Wednesday, March 4, 2015
From a Control Freak!
Last week he went to Wyoming snowmobiling and ended up in the hospital for two days, for test. He came home with the test and saw his heart doc and they told him he would have to go to the hospital for a heart cath. Immediately they did the stent surgery and he did great. Lots and lots of good attention. I don't know what I would have done without the staff, the girls and Jordan sitting with Pop, Ash supportive calls and Lee taking care of the farm last week and this. Our children have been with us through thick and thin.
When we got home Danny drove twice I got scared. He said, Deborah I know my limits and my instructions. He is an active man and was tired laying around and sleeping. It is just not his way. He is a type A worker. We both were appreciative of the care he got at the hospital.

------------------------------------------------------------

=== EXERCISE INSTRUCTIONS ===
Please transcribe the blog post above about the heart stent, from "Wednesday, March 4, 2015" up to and including "at the hospital.".

=== EXTRACTED MATERIAL ===
------------------------------------------------------------

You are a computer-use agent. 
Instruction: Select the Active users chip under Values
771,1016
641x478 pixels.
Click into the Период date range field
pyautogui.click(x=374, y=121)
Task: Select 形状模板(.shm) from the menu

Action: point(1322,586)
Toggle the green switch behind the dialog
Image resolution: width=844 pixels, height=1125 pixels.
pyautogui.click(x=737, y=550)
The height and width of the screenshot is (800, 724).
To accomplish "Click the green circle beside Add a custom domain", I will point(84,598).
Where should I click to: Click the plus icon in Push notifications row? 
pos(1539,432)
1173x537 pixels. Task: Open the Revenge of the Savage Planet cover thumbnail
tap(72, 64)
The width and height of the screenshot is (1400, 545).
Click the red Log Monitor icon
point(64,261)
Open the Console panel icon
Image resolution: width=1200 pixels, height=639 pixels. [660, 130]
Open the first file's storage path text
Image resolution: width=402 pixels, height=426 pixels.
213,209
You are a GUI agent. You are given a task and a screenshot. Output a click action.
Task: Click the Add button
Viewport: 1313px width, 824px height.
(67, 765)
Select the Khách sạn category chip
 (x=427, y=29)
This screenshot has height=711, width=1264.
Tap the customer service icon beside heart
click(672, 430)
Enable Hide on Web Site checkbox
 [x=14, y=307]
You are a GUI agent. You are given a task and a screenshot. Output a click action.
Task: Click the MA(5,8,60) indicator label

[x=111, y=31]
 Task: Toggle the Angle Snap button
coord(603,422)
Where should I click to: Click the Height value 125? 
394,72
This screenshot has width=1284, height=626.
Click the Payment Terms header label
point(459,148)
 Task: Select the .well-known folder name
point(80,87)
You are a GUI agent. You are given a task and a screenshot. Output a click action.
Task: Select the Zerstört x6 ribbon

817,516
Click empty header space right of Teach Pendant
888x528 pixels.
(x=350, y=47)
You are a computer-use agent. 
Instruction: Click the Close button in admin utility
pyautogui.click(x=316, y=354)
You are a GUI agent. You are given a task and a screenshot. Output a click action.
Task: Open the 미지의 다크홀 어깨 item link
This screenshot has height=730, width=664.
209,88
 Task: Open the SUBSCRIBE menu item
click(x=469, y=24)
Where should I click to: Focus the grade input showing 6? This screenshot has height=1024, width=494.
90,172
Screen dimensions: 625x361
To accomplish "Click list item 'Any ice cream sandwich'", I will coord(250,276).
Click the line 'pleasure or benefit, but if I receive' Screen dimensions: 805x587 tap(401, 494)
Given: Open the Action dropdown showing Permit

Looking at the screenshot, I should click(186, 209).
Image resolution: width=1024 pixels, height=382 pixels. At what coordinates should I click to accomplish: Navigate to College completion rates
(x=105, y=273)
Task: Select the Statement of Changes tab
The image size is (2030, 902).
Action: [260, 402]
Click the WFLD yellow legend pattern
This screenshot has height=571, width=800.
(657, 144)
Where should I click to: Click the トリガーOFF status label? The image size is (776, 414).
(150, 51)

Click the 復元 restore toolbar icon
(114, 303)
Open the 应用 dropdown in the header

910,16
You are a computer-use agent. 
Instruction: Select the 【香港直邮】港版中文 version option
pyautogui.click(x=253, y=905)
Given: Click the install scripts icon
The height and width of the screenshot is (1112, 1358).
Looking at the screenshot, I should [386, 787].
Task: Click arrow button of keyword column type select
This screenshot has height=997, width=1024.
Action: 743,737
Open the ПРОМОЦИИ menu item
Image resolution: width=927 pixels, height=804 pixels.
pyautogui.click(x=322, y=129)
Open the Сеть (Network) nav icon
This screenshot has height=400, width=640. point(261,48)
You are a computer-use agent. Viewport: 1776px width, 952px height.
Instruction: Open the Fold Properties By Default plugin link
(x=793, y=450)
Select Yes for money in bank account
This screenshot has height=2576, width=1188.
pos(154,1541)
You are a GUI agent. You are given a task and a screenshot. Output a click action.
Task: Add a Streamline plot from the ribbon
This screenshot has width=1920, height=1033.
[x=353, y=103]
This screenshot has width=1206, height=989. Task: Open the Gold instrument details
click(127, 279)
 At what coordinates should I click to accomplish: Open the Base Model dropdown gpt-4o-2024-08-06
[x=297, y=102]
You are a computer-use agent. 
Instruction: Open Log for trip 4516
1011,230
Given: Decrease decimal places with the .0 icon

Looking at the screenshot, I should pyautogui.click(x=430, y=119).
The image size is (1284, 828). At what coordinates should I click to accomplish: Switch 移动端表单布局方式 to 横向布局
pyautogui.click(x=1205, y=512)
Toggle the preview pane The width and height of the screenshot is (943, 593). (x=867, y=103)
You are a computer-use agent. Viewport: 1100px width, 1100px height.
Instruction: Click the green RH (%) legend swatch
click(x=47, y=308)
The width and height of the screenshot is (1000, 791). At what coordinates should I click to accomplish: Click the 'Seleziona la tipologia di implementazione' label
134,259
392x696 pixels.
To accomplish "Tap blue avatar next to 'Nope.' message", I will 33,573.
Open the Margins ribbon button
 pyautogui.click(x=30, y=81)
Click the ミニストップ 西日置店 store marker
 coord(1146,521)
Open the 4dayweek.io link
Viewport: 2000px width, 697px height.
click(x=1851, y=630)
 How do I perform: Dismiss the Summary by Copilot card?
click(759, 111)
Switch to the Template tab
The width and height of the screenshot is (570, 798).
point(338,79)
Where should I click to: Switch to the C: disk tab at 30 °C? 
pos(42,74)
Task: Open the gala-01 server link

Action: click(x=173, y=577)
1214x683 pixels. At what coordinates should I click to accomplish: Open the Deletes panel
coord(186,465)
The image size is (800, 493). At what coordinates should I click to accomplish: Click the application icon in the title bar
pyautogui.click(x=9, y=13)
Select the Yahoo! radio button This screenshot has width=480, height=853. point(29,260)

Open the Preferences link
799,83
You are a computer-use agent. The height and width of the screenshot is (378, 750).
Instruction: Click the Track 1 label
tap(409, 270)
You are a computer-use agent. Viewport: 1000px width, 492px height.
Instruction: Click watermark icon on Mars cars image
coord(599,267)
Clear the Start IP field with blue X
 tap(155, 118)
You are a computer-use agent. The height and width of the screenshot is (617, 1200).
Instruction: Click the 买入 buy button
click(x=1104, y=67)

------------------------------------------------------------

=== EXERCISE RESULT ===
Wednesday, March 4, 2015
From a Control Freak!
Last week he went to Wyoming snowmobiling and ended up in the hospital for two days, for test. He came home with the test and saw his heart doc and they told him he would have to go to the hospital for a heart cath. Immediately they did the stent surgery and he did great. Lots and lots of good attention. I don't know what I would have done without the staff, the girls and Jordan sitting with Pop, Ash supportive calls and Lee taking care of the farm last week and this. Our children have been with us through thick and thin.
When we got home Danny drove twice I got scared. He said, Deborah I know my limits and my instructions. He is an active man and was tired laying around and sleeping. It is just not his way. He is a type A worker. We both were appreciative of the care he got at the hospital.